Media Outlets: The following comments are available as mp3 files on the IU School of Education Web site at http://site.educ.indiana.edu/news/tabid/5663/Default.aspx. Look for the story headline under "Podcasts."
Hossler says the mobile student population is largely rooted in Northwest Indiana:
"They started their postsecondary career in the region and they're going to stay there. In fact, we find using the state database that 80 percent of all students who start attending postsecondary education in one of those three institutions, they begin their career there, if they remain enrolled anywhere, they remain at one of those three institutions. These are students who are locally situated. Once they get started they either persist at one of these three institutions or they stop enrolling altogether. And there is a fair amount of movement from Purdue Calumet to Ivy Tech, from Ivy Tech to IUN, and well over half of all these students do not apply for financial aid and we don't have great data on the exact percentage, but it is our sense, our impression that a large number of the students enrolled on these campuses are working anywhere from one to three jobs."
Much of the work will involve getting details from the students themselves, according to Hossler:
"We're going to be doing some database analysis, but the primary focus of this study is going to be talking to the students, talking to faculty, talking to administrators, getting some sense of the complexity of student lives, how they go about making decisions about how much they work and what kinds of jobs they take and how those influence their ability to successfully move through the system, while simultaneously trying. Northwest will discover if they can structure their programs a little differently or if their advisors had a better sense of the kind of realities of the issues students were confronting, they might offer different kinds of academic advice, advice about how many courses to take and so forth, how all those things fit together in enhancing persistence and continuous enrollment."

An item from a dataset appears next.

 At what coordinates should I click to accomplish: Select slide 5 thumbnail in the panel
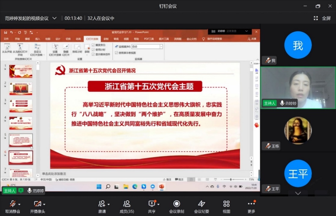tap(21, 140)
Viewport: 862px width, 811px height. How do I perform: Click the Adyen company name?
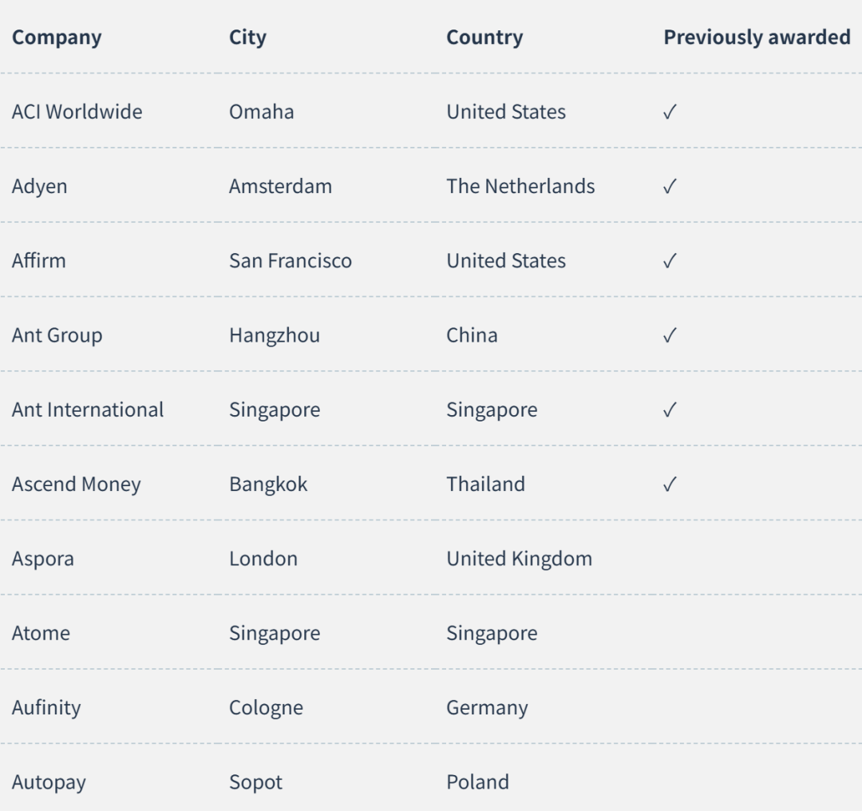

Hossler says studying the mobile student population is important because it's no longer a small portion of overall higher education enrollment:
"What we used to call nontraditional students, although they really are the norm now. We really ought to call them the traditional students and students enrolled in residential situations like Bloomington, that are, in terms of percentage all students, they're the nontraditional students. So yeah, we definitely think that we will gain insights that could be extrapolated to any metropolitan environment where there are both two- and four-year institutions where there's pretty good odds that students are moving back and forth across the institutions and where issues of work and how much work affect their educational careers."